Failover 10,000 databases?

  • Hi All,

    It may sound like a clustering question but it's also service restart one.

    We have a Windows 2008 cluster with one instance of SQL Server 2008R2.

    There are 10,000+ databases on it. While user_db access is fast, cluster failover takes almost an hour, even with high performing hardware. We would like to drop the failover time.

    1/3 of the databases are not active.

    Almost all of them are on SIMPLE recovery mode.

    I am considering;

    - Setting AUTO_CLOSE ON for inactive databases, or OFFLINE

    - Playing with recovery interval

    Anything else you might suggest?

    Cheers,

    Kuzey

  • The time it takes to failover is very long because of the number of databases. To become online SQL needs to open filehandles to all database files (each database has minimum of 1 data and 1 log file, resulting in 20.000 filehandles) and perform a consistency check on the databses.

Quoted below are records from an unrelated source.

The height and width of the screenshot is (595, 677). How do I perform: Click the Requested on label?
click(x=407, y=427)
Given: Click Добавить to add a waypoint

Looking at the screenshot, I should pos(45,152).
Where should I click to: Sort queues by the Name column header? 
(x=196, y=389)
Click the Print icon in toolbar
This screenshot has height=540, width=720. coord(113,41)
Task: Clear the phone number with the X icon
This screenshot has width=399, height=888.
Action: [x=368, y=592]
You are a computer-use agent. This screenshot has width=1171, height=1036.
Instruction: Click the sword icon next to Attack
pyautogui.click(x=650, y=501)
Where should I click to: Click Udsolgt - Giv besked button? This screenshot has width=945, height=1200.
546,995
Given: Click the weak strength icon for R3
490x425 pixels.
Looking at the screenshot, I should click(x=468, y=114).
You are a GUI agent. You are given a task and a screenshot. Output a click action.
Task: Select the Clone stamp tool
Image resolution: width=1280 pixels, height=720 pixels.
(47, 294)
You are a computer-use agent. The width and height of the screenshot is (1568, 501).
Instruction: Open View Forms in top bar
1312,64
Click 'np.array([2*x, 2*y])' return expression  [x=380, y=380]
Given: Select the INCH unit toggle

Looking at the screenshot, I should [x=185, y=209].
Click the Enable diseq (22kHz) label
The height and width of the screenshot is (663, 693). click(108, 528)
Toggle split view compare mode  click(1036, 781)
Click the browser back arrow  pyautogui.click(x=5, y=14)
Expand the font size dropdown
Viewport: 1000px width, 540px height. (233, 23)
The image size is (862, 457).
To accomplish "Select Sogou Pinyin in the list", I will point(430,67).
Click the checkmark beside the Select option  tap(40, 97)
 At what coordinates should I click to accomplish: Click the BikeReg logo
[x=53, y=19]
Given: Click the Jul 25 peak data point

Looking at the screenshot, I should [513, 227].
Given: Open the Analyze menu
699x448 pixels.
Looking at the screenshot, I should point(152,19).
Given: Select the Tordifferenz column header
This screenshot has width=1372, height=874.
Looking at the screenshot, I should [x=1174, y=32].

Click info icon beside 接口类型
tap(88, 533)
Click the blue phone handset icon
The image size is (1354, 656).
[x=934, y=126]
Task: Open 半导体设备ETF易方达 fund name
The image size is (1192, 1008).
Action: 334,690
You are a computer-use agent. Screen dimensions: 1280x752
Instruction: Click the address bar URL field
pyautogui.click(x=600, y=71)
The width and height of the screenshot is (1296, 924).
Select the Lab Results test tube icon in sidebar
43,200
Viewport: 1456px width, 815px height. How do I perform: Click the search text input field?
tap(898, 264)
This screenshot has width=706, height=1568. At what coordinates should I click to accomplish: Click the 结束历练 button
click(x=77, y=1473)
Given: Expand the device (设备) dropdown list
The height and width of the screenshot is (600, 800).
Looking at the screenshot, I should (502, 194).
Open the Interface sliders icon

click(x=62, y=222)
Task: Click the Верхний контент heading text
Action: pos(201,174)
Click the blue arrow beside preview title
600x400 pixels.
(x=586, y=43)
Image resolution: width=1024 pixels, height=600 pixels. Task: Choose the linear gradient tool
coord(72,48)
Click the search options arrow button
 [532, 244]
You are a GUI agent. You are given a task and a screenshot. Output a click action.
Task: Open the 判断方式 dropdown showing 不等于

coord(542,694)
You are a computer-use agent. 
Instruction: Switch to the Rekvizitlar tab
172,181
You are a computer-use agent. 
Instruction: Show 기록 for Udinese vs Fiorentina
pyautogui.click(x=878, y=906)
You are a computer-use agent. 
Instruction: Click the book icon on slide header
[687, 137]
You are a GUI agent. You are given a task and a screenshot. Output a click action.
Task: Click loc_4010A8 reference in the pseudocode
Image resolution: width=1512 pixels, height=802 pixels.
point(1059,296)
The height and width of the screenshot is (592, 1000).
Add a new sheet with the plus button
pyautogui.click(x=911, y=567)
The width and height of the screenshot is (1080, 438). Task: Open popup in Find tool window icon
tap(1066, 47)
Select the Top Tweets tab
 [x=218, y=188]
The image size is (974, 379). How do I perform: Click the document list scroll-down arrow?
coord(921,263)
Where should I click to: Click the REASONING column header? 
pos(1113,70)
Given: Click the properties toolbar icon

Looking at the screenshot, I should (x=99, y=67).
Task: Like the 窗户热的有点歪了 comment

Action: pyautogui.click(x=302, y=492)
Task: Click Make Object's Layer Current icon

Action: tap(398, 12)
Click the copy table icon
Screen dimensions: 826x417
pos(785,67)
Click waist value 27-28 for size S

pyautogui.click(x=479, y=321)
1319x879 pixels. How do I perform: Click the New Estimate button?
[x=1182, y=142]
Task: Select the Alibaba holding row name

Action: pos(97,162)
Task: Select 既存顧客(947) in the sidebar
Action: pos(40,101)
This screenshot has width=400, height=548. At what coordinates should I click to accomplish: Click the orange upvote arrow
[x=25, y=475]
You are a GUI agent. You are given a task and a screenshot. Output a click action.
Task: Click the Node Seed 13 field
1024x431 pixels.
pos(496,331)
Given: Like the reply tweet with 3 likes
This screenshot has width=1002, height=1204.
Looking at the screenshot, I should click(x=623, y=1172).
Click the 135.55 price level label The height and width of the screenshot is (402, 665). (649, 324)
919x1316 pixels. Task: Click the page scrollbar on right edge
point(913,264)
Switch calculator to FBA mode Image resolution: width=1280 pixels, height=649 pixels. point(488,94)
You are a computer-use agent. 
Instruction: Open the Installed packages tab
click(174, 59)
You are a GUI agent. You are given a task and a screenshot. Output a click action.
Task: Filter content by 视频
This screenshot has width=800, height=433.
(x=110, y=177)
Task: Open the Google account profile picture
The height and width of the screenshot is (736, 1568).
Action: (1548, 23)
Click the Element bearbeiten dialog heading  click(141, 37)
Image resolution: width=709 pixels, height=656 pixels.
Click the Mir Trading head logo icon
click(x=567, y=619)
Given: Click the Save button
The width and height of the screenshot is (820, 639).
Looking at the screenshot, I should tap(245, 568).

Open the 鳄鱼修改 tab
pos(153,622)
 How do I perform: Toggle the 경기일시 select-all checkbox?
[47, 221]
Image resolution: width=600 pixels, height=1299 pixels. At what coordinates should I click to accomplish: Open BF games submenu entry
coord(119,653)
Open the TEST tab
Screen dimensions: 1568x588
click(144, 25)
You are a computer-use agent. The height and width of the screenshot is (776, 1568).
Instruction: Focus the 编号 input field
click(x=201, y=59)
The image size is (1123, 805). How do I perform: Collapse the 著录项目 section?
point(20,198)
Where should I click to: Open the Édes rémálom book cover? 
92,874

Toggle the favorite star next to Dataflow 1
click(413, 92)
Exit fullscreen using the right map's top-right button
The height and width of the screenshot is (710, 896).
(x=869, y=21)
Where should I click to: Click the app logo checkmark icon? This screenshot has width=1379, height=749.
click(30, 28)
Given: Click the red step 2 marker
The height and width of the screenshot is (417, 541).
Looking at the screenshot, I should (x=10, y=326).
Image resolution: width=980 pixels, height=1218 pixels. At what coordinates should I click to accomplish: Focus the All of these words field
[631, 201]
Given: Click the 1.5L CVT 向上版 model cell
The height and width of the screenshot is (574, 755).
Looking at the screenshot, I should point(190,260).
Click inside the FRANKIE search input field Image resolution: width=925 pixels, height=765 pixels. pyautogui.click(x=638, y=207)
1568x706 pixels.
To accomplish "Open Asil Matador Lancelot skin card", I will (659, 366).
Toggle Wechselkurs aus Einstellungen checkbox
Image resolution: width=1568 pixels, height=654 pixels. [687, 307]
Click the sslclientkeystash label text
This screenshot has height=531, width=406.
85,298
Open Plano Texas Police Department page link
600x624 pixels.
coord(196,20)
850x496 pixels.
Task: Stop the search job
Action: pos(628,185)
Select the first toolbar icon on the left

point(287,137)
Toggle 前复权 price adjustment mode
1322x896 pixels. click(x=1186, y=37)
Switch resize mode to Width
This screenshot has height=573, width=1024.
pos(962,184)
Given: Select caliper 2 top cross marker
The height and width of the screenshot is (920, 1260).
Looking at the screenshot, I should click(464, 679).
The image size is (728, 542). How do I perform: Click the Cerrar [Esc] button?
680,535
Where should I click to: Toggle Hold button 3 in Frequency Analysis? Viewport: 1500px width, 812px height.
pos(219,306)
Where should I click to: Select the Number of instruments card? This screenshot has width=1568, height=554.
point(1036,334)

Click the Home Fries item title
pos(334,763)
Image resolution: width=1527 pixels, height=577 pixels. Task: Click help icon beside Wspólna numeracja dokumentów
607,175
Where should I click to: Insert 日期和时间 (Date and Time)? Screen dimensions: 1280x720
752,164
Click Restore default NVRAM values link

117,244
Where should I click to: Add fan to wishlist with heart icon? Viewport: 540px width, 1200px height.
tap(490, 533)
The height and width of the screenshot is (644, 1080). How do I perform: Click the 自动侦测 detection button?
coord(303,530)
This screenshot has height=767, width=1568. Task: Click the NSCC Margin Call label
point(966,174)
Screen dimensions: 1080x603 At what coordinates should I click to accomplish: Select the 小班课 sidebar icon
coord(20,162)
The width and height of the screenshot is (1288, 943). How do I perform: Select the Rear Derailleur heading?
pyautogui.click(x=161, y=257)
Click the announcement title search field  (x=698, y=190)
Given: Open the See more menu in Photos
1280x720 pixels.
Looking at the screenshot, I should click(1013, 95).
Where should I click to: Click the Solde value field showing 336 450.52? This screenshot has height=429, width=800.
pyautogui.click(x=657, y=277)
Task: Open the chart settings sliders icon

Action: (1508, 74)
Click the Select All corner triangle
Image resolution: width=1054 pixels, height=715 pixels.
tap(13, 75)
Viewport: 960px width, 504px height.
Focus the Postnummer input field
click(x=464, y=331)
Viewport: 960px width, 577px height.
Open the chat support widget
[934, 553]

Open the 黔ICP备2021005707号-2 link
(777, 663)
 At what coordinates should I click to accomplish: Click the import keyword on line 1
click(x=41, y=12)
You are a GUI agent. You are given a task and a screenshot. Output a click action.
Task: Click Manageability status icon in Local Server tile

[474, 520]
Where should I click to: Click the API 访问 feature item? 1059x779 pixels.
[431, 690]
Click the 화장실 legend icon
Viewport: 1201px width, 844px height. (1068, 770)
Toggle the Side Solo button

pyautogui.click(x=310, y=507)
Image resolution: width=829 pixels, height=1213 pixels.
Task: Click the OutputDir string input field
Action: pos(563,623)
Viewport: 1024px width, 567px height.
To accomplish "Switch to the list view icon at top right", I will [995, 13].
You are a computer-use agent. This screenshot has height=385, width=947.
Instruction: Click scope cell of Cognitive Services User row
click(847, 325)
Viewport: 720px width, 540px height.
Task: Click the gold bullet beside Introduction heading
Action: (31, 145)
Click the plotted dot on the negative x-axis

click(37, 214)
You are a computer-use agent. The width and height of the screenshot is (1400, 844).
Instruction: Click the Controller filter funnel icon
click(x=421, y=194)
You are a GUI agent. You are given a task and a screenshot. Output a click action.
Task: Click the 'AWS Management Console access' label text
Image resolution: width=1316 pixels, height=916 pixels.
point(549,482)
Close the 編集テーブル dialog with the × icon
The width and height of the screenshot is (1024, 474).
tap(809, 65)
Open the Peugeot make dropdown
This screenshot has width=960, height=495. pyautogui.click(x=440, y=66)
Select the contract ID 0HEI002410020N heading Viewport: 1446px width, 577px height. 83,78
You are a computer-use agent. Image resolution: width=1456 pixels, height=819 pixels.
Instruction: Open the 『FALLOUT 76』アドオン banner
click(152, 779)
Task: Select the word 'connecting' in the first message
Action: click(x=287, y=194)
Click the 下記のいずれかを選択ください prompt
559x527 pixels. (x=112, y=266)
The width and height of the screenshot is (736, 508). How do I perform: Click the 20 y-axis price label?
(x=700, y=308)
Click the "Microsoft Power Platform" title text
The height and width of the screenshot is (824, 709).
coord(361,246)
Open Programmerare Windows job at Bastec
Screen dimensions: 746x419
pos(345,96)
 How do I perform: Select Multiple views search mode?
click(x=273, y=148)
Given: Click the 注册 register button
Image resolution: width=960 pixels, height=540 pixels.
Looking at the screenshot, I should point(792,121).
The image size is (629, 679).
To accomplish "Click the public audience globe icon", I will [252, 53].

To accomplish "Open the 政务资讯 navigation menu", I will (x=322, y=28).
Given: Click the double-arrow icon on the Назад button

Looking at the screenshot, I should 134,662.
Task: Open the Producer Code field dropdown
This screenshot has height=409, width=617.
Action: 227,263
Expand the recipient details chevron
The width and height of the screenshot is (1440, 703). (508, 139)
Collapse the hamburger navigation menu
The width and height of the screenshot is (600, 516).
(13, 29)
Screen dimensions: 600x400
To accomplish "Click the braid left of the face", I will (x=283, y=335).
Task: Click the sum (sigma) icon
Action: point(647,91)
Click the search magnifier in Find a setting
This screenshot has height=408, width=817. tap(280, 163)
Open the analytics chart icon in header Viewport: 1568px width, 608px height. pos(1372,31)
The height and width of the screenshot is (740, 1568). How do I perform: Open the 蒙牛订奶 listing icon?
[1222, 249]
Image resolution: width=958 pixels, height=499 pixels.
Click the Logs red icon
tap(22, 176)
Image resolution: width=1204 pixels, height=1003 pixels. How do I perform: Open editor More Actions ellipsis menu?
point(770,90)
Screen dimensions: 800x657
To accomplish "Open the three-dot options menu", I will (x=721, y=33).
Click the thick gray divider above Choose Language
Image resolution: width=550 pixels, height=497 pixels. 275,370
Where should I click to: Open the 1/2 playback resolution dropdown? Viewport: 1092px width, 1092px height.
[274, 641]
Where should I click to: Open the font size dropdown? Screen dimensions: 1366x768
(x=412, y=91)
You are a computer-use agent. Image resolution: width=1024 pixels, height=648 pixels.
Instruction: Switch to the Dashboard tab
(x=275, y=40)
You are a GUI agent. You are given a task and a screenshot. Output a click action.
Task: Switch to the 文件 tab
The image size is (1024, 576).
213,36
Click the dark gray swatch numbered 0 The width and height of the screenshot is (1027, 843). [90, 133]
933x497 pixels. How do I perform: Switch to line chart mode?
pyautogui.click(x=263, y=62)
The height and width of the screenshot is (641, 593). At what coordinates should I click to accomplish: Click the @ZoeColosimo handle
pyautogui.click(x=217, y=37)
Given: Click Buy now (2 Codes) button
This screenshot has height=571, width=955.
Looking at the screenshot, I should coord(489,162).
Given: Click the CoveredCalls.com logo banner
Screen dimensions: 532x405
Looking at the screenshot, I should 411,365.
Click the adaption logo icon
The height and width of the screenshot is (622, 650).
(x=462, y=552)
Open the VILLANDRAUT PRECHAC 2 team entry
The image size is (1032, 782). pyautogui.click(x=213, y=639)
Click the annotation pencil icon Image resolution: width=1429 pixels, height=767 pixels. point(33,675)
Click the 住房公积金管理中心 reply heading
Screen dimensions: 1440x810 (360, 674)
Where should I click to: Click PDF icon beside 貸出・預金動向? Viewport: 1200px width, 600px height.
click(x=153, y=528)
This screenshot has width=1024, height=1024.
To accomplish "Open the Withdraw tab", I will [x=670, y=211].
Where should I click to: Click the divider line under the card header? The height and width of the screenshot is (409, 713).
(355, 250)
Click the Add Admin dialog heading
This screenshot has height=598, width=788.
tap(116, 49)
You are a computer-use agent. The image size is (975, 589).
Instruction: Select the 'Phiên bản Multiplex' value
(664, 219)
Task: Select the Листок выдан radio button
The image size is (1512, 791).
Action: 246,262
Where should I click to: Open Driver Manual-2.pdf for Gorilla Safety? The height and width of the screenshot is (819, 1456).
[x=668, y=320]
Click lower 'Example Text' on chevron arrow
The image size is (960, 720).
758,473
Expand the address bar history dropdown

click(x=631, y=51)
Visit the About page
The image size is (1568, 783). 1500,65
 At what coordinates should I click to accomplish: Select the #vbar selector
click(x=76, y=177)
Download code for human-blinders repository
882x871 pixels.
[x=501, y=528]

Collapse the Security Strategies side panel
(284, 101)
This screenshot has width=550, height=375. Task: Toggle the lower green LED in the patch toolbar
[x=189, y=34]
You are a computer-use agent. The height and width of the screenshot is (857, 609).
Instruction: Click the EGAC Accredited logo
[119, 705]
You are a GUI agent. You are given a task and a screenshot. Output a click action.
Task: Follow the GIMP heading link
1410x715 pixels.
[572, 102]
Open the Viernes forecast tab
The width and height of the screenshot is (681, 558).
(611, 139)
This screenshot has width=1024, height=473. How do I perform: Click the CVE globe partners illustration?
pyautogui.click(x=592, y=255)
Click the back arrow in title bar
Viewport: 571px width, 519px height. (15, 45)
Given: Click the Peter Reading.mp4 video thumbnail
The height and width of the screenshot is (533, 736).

    The best way to decrease the failover time is to remove as many databases as possible. You could place all inactive databases to another instance. You could also archive them to a backup and restore this when the database is needed.

    ** Don't mistake the ‘stupidity of the crowd’ for the ‘wisdom of the group’! **
  • Do a alter database or detach/reattach and move all the inactive or offline databases to a disk not part of the cluster. That will reduce the volume of databases for failover and reduce the amount of time SQL takes having to fail them over.

  • If those inactive databases are never used, you can take them offline. If they're offline, SQL won't open or recover them on startup.

    Still, with thousands of databases you're looking at a long recovery time. No possibility of moving some of the active databases elsewhere?

    Gail Shaw
    Microsoft Certified Master: SQL Server, MVP, M.Sc (Comp Sci)
    SQL In The Wild: Discussions on DB performance with occasional diversions into recoverability

    We walk in the dark places no others will enter
    We stand on the bridge and no one may pass
  • Jason.Reeves (8/22/2013)


    Do a alter database or detach/reattach and move all the inactive or offline databases to a disk not part of the cluster.

    A clustered SQL Server's database files must always be on a disk that's part of the cluster and set as a dependency to the SQL service. Otherwise it cannot even see the drive in question.

    Gail Shaw
    Microsoft Certified Master: SQL Server, MVP, M.Sc (Comp Sci)
    SQL In The Wild: Discussions on DB performance with occasional diversions into recoverability

    We walk in the dark places no others will enter
    We stand on the bridge and no one may pass
  • recovery time is adversely affected by large number of vlfs in a transaction log file (see here)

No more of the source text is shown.